**Text:**

The “high concentration barrier”, describing the maximum concentration of fluorescent species tolerable, is one of the main limitations of single-molecule fluorescence (SMF) measurements. Addressing this fundamental limit can enable and expand several in vitro and in vivo single-molecule applications, including tracking in crowded environments, fast super-resolution imaging, and single-molecule fluorescence resonance energy transfer (smFRET) experiments.

In this thesis, we develop fluorogenic probes (which become fluorescent upon binding to a target) to address the high-concentration barrier in several SMF applications. The design is based on short ssDNAs fluorescing only upon hybridising to their complementary target sequence. We engineer the quenching efficiency and fluorescence enhancement upon duplex formation through screening several fluorophore-quencher combinations, label lengths, and sequence motifs, which serve as tuning screws to adopt our labels to different experimental designs. With these fluorogenic labels, we can perform SMF experiments at concentrations in excess of 10~µM fluorescent labels – an improvement of two orders of magnitude compared to standard TIRF experiments, without the need for any special optics or nano-fabrication.

**What you will do:**
**a.** Decide whether each statement agrees with the text on fluorogenic probes, answering yes or no and quoting the deciding words: (i) the labels require special optics, (ii) the design relies on short ssDNAs that fluoresce only after hybridizing to their complementary target sequence, (iii) the labels give a tenfold improvement over standard TIRF experiments.
**b.** Write out the part of the text on fluorogenic probes between "In this thesis, we" and "optics or nano-fabrication.", inclusive.

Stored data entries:
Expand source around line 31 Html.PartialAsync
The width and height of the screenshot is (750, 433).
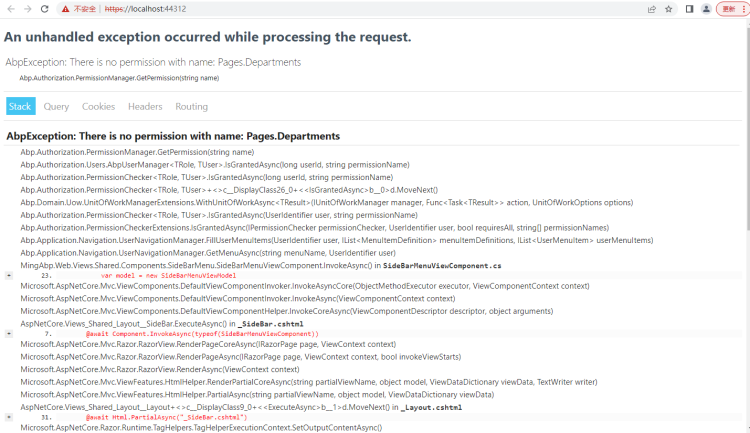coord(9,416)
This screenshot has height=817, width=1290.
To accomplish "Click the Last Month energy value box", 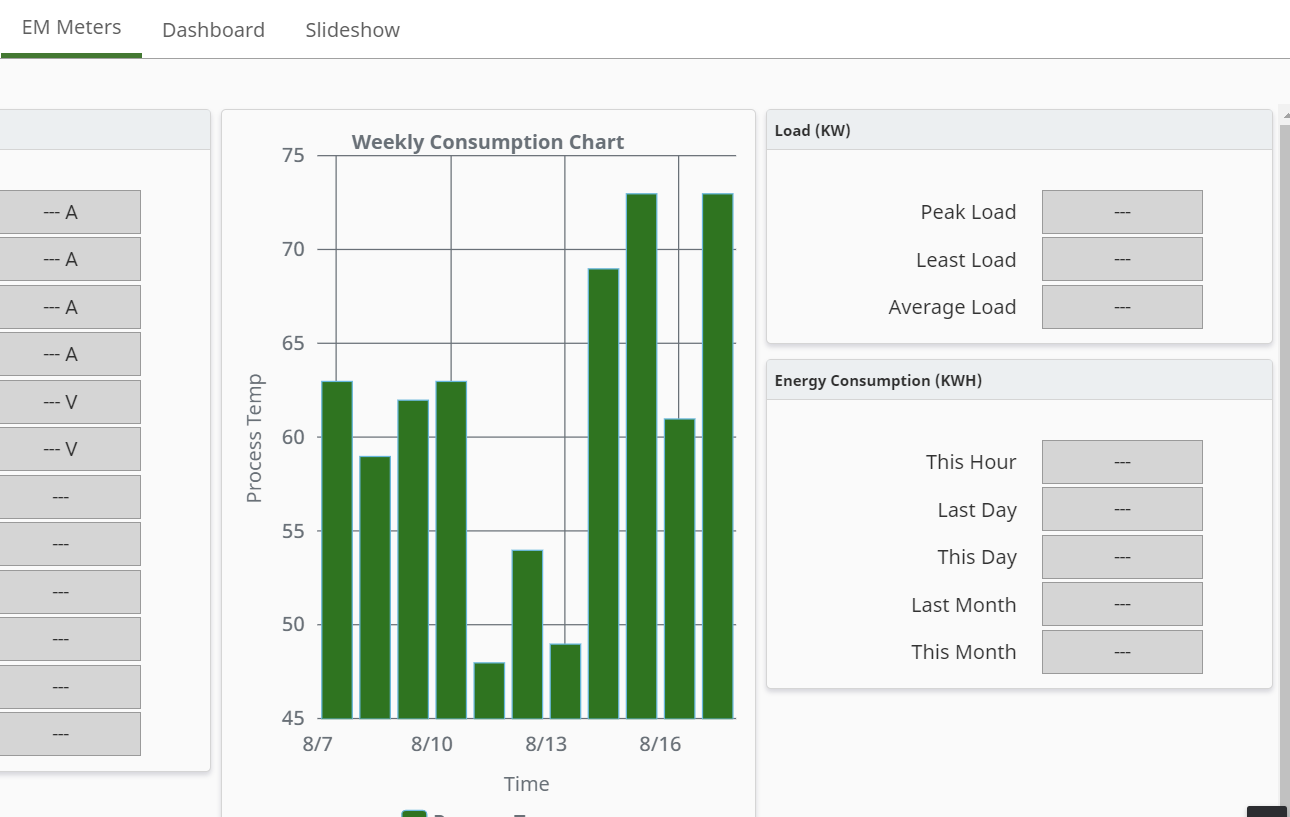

* * *

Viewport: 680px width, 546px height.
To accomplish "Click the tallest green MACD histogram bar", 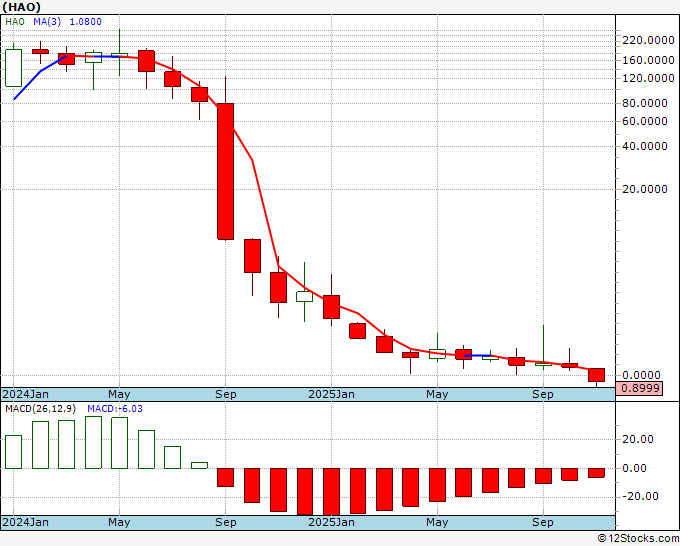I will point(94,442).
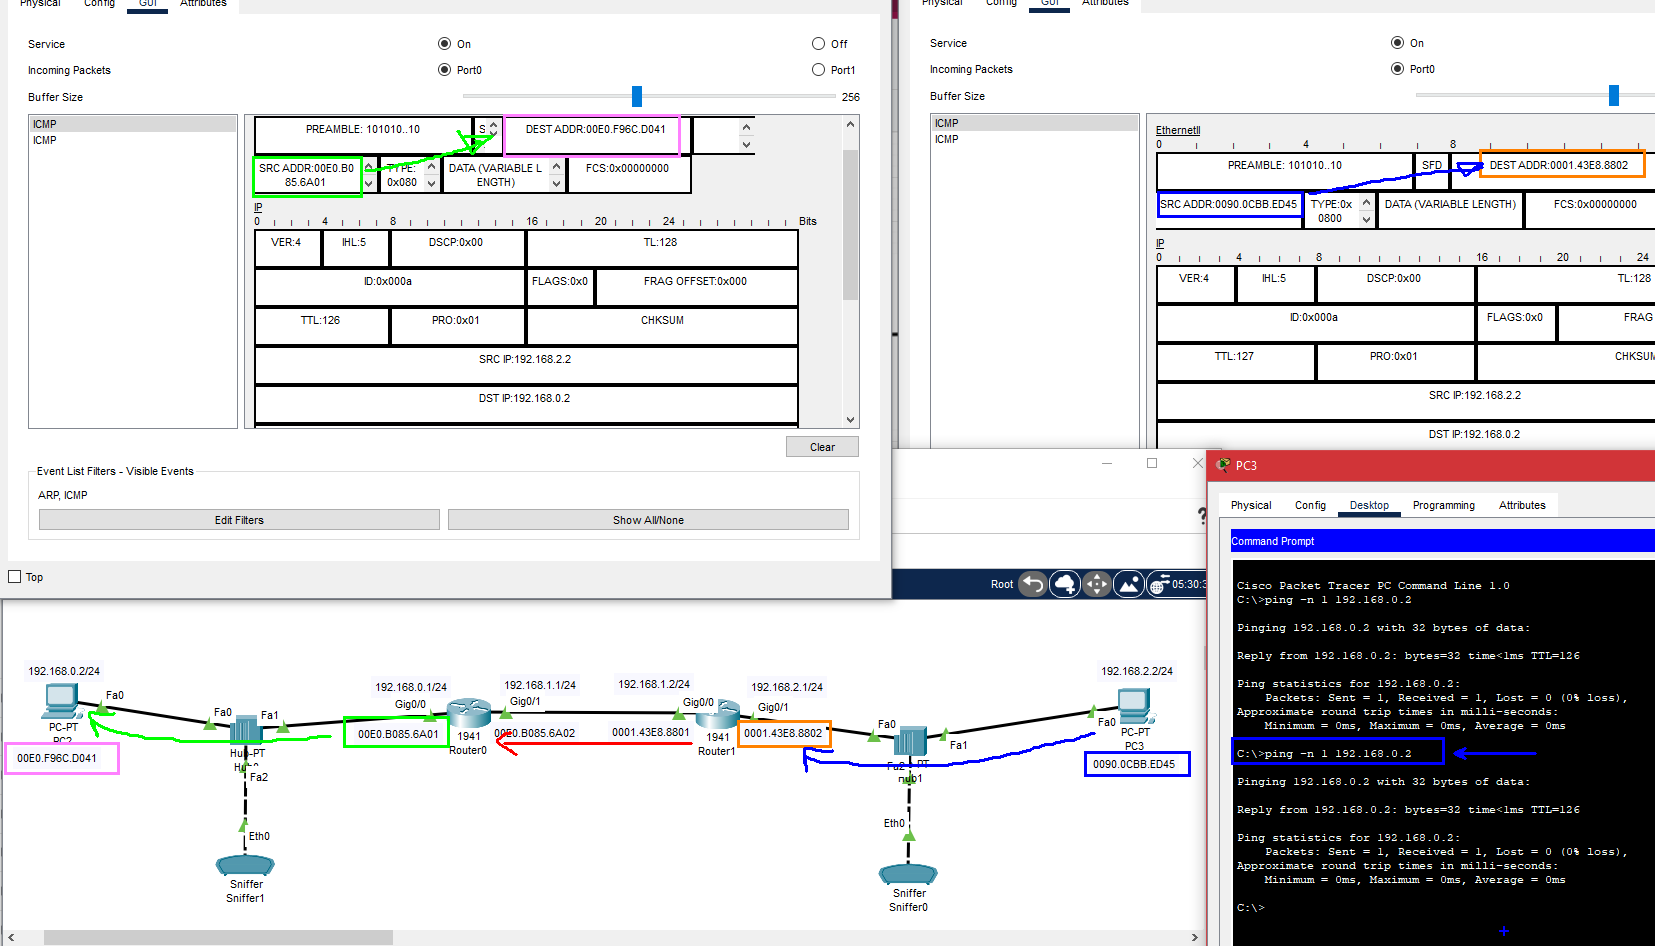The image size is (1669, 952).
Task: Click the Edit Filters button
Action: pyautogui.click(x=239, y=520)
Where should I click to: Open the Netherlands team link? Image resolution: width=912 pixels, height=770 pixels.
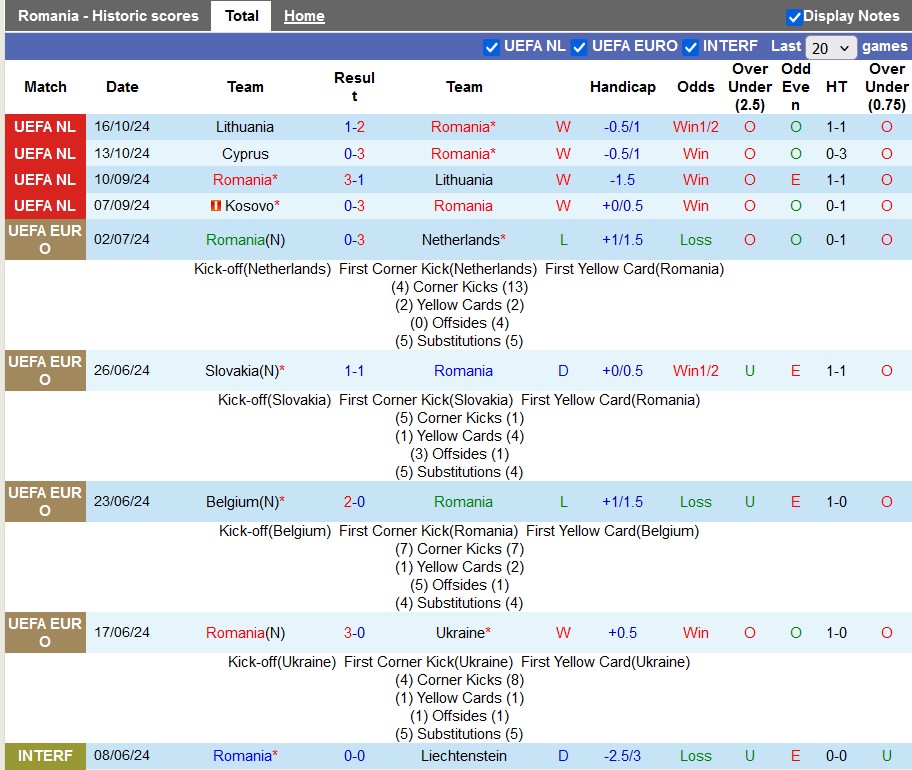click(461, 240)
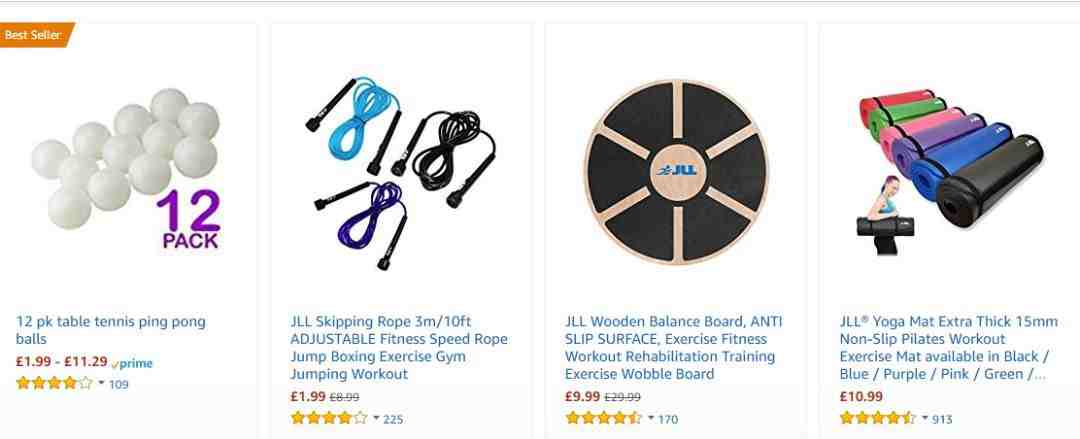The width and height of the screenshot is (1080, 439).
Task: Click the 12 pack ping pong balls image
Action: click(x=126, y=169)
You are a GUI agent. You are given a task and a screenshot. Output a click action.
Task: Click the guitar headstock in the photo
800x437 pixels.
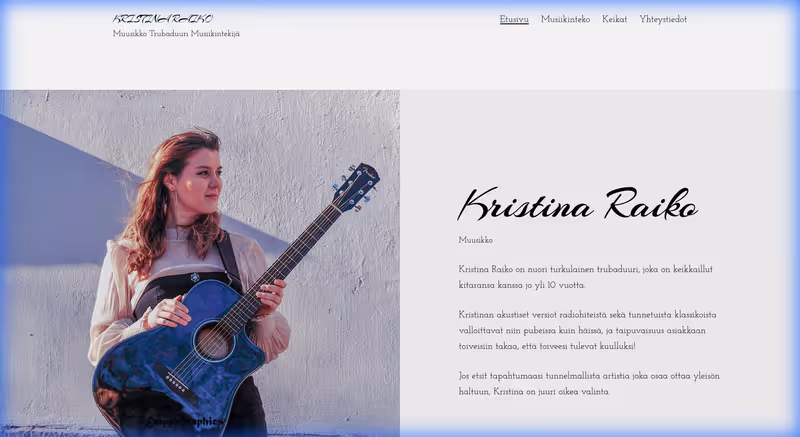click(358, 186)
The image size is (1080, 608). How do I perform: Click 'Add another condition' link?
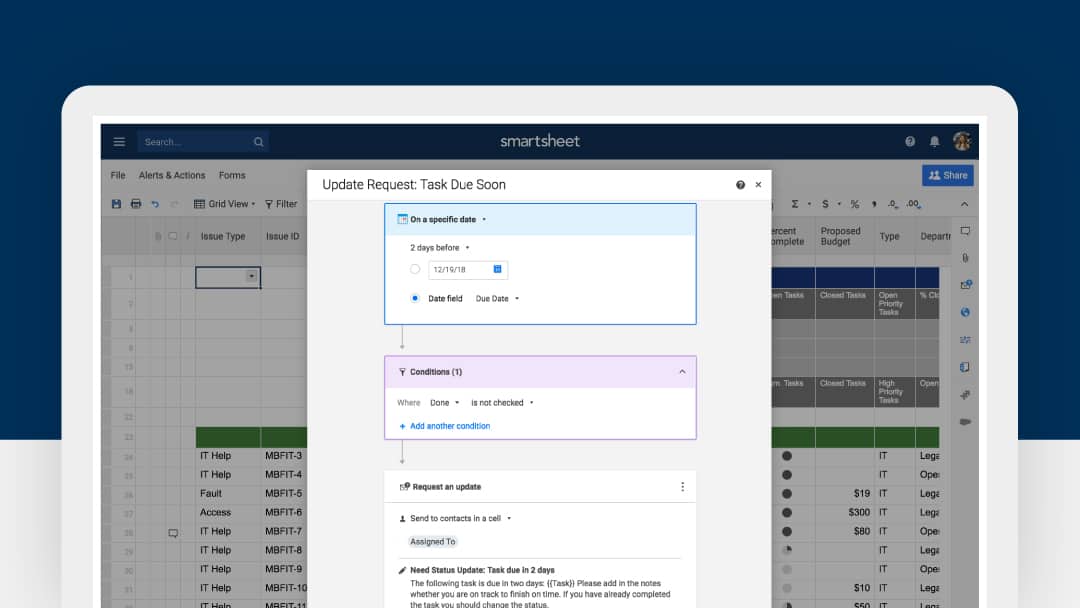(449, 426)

**Answers to each task:**
**a.**
(i) No: "without the need for any special optics or nano-fabrication"
(ii) Yes: "The design is based on short ssDNAs fluorescing only upon hybridising to their complementary target sequence."
(iii) No: "an improvement of two orders of magnitude compared to standard TIRF experiments"

**b.**
In this thesis, we develop fluorogenic probes (which become fluorescent upon binding to a target) to address the high-concentration barrier in several SMF applications. The design is based on short ssDNAs fluorescing only upon hybridising to their complementary target sequence. We engineer the quenching efficiency and fluorescence enhancement upon duplex formation through screening several fluorophore-quencher combinations, label lengths, and sequence motifs, which serve as tuning screws to adopt our labels to different experimental designs. With these fluorogenic labels, we can perform SMF experiments at concentrations in excess of 10~µM fluorescent labels – an improvement of two orders of magnitude compared to standard TIRF experiments, without the need for any special optics or nano-fabrication.